The Medicare Hospital Manual, transmittal 747, revised the applicable coding guidelines that apply as of Aug. 1, 2000.

What to do now:

— Review the OPPS final rule [67 Fed Reg 66,717-67,046 (Nov. 1, 2002)].

— Create a report showing the number of E/M levels provided over a 12-month period. Develop a graph to show current rate of billing for each of the E/M facility codes (99281-99285 and 99291) and compare with bell-shaped curve.

— Evaluate your current ED acuity system and determine if your existing system meets CMS requirements to reflect intervention and resource consumption. Make sure that separately billable procedures and services are not used to determine the E/M level of care.

— Review a sampling of ED records using your current acuity system guidelines to ensure you are able to produce the same E/M level as the coder.

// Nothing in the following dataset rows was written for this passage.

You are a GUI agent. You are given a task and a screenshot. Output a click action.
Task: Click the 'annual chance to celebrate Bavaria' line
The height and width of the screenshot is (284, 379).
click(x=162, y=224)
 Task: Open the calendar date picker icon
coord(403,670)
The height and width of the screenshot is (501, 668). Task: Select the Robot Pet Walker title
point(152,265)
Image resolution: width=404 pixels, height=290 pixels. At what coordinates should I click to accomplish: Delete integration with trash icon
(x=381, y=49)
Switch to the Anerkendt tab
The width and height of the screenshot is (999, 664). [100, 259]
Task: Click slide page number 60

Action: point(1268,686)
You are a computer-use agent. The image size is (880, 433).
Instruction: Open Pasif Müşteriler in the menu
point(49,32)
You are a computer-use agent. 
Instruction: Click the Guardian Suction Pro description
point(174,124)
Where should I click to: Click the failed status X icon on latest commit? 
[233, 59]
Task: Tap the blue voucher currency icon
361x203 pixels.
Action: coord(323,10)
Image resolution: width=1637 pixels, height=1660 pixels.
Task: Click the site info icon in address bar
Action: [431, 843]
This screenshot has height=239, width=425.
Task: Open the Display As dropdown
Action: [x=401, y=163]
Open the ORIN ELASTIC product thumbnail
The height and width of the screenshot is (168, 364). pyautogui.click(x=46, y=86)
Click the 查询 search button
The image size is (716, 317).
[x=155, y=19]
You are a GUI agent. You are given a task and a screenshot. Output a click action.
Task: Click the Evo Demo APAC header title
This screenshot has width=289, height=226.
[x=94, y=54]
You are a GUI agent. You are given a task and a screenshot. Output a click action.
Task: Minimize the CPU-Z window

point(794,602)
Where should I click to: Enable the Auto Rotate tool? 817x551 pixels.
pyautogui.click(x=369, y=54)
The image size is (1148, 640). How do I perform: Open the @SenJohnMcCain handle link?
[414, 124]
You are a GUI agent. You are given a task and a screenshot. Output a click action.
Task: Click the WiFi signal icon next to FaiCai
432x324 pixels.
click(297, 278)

— Create a charge sheet for the ED to report procedures that are performed separately, i.e., injections, infusion, CPR, intubation, wound repairs, fracture treatment, burn care, etc.)

— Keep the hospital’s chargemaster up to date and have current chargemaster meetings to help with this process.

— Provide for an external audit of ED claims to get an "outside" perspective.

In our experience, hospitals can manage the coding and billing requirements for the ED APC reimbursement methodology more effectively by assigning a coder or coders to the ED. Then, give them responsibility for review of the total ED chart to capture all documented, billable services and perform final review of the ED codes billed on each claim using an APC pricer software system. The software will help identify any edits or other billing errors prior to final billing. The coders should not rely on the acuity form or ED charge sheet alone to code procedures performed in the ED. With their workstation located in the ED, the coder or coders can readily access staff for documentation improvement needed to code and billing completely and accurately.